## The problem:
When you spot the word "from" in a line of the data below, copy that line.

Start of Input data

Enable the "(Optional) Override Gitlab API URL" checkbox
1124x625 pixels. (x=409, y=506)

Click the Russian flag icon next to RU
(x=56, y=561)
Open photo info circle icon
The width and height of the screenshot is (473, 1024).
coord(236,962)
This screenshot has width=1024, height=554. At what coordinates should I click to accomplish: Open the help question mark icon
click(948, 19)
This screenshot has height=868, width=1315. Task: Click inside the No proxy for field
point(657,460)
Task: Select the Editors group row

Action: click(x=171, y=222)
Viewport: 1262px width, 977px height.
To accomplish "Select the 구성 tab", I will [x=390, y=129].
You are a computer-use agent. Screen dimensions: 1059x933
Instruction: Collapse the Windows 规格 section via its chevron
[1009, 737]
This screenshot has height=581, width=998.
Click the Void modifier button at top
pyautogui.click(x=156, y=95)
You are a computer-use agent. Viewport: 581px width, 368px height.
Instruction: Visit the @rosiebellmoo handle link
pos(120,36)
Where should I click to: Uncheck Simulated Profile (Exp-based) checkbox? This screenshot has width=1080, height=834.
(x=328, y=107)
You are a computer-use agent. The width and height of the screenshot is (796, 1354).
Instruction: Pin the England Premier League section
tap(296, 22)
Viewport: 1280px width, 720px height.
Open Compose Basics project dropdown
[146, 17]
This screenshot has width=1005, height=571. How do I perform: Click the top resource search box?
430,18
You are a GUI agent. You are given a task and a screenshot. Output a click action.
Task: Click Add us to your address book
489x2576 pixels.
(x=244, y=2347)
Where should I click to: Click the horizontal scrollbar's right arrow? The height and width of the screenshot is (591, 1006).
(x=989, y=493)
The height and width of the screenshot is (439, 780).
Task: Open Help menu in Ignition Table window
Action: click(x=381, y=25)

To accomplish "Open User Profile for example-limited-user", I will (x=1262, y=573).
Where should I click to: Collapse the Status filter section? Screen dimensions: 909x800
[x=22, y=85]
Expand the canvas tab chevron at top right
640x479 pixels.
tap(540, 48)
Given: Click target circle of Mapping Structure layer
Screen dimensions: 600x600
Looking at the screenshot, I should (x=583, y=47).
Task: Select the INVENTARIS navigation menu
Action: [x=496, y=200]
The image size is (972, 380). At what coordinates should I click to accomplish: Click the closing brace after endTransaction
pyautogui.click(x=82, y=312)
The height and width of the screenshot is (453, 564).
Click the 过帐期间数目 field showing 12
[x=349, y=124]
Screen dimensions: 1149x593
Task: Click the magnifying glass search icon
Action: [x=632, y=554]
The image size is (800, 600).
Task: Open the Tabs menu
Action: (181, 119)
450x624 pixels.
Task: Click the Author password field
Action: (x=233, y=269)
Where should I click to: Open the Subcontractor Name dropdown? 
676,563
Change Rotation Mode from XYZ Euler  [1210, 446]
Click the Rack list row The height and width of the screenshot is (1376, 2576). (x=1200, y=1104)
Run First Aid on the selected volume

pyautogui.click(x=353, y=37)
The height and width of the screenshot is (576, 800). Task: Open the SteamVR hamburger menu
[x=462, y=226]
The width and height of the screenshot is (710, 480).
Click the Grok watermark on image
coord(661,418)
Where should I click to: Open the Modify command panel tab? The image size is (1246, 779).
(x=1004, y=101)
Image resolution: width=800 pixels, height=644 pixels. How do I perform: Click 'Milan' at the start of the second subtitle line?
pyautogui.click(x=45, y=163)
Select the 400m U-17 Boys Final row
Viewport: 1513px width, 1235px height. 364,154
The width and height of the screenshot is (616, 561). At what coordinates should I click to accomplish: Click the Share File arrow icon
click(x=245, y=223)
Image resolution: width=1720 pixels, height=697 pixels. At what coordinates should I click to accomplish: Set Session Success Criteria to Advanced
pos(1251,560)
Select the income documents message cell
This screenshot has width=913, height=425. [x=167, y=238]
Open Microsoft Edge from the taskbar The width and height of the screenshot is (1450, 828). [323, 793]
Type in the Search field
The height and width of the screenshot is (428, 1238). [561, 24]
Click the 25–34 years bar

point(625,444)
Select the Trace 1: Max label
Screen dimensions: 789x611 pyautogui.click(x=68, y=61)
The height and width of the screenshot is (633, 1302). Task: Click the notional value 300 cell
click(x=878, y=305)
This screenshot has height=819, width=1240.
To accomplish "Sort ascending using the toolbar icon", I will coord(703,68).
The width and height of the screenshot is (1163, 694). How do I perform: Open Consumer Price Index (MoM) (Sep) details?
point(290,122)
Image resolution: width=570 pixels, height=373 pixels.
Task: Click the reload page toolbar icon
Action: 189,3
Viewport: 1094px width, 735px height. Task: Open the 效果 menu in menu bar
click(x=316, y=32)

End of Input data

## Output for this task:
Change Rotation Mode from XYZ Euler  [1210, 446]
Open Microsoft Edge from the taskbar The width and height of the screenshot is (1450, 828). [323, 793]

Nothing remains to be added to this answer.